> [Problem details]:
Return exactly the lines of the entries, from the one with "This screenshot has height=860, width=1376." to the last.

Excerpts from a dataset

════════════════════

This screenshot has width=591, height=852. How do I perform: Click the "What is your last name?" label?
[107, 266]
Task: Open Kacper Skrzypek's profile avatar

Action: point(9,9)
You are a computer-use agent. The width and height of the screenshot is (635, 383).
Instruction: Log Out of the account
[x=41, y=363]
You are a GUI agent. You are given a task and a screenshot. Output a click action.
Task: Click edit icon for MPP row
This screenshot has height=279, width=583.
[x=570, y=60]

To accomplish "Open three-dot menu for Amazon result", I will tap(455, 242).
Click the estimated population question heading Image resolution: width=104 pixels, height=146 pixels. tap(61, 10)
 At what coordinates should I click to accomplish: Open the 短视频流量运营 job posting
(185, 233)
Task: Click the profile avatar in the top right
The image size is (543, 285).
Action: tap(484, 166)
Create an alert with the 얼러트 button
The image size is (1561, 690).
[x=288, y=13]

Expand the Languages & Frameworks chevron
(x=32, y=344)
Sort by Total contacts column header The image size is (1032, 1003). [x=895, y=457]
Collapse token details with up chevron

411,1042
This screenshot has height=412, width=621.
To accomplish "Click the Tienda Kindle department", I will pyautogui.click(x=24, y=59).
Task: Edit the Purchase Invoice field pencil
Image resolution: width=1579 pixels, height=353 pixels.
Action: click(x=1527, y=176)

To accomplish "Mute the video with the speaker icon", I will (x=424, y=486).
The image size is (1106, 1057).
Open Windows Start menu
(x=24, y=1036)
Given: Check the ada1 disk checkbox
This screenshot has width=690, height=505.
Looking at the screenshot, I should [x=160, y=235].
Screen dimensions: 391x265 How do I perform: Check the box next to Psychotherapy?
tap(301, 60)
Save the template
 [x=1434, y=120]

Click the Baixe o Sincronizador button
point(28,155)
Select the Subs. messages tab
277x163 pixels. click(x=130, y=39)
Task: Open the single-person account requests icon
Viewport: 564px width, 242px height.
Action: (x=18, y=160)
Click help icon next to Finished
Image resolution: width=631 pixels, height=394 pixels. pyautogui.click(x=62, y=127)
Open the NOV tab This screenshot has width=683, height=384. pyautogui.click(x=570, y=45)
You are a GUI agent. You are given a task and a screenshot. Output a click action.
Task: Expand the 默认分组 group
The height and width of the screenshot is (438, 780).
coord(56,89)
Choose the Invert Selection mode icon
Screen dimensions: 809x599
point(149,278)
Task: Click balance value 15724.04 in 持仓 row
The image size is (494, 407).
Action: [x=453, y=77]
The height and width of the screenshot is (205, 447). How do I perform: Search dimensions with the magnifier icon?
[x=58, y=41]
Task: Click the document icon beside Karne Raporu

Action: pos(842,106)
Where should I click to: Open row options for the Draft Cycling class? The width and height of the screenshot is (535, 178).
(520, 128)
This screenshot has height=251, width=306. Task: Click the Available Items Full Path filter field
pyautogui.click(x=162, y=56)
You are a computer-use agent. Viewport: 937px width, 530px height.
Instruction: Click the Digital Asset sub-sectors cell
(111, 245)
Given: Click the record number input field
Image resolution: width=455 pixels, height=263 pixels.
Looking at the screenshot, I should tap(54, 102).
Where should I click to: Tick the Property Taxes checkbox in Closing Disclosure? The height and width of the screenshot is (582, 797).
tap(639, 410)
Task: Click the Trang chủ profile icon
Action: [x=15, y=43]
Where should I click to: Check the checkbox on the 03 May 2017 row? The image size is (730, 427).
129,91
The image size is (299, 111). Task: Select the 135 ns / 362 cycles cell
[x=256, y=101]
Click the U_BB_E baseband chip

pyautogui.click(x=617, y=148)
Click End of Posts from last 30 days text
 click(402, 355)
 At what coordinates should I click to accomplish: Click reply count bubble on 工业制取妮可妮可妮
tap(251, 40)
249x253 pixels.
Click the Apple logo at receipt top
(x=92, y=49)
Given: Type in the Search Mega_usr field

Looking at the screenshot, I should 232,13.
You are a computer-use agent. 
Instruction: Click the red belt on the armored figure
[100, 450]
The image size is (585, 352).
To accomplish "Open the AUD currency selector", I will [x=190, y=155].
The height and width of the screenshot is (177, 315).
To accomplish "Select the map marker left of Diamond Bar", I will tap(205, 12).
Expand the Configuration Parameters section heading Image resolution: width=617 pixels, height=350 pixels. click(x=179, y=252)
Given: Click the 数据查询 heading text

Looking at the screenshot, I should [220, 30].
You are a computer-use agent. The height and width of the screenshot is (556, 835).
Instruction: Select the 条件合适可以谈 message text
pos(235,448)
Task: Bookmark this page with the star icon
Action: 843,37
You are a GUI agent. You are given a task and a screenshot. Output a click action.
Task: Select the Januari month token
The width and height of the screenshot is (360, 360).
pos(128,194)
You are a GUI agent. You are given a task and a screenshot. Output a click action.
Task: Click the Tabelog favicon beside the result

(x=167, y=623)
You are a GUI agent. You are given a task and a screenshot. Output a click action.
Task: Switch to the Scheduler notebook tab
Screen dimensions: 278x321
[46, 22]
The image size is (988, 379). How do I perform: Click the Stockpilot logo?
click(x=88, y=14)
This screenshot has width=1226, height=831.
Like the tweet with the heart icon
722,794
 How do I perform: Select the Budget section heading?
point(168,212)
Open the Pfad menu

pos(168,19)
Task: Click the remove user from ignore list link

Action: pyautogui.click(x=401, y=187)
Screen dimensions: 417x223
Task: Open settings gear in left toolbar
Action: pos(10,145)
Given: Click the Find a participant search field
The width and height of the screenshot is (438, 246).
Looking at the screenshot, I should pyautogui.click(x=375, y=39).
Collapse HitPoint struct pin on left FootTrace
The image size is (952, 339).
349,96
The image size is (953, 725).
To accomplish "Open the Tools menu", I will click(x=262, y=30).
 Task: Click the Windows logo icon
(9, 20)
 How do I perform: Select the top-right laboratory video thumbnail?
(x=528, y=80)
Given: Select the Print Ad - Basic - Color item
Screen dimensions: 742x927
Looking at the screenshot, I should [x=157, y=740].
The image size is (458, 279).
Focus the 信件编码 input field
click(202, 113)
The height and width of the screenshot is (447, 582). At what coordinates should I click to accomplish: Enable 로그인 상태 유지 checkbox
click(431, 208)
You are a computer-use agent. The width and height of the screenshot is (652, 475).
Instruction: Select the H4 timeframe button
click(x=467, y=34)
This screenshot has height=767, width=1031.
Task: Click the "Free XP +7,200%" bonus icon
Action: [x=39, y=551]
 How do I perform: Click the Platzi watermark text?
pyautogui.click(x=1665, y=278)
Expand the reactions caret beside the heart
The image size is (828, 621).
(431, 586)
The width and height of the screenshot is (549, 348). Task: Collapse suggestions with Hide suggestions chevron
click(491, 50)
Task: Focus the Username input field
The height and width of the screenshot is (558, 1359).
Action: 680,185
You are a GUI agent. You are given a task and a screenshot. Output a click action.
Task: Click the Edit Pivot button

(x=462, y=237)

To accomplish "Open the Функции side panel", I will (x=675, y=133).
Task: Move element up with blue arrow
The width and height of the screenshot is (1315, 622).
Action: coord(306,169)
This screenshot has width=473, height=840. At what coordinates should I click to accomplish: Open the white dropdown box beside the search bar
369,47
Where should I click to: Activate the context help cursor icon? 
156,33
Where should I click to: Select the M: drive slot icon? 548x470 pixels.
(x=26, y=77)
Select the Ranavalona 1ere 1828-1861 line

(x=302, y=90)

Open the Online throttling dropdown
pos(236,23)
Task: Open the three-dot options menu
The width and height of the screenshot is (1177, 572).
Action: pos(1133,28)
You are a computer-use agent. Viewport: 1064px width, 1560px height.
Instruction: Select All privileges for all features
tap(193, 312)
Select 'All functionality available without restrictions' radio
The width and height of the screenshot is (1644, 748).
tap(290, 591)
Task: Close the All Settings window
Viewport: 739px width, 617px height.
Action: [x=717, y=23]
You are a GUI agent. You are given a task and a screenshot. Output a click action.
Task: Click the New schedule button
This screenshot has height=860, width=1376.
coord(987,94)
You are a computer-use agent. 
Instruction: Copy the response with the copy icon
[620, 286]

════════════════════

> [Finished task]:
This screenshot has height=860, width=1376.
coord(987,94)
You are a computer-use agent. 
Instruction: Copy the response with the copy icon
[620, 286]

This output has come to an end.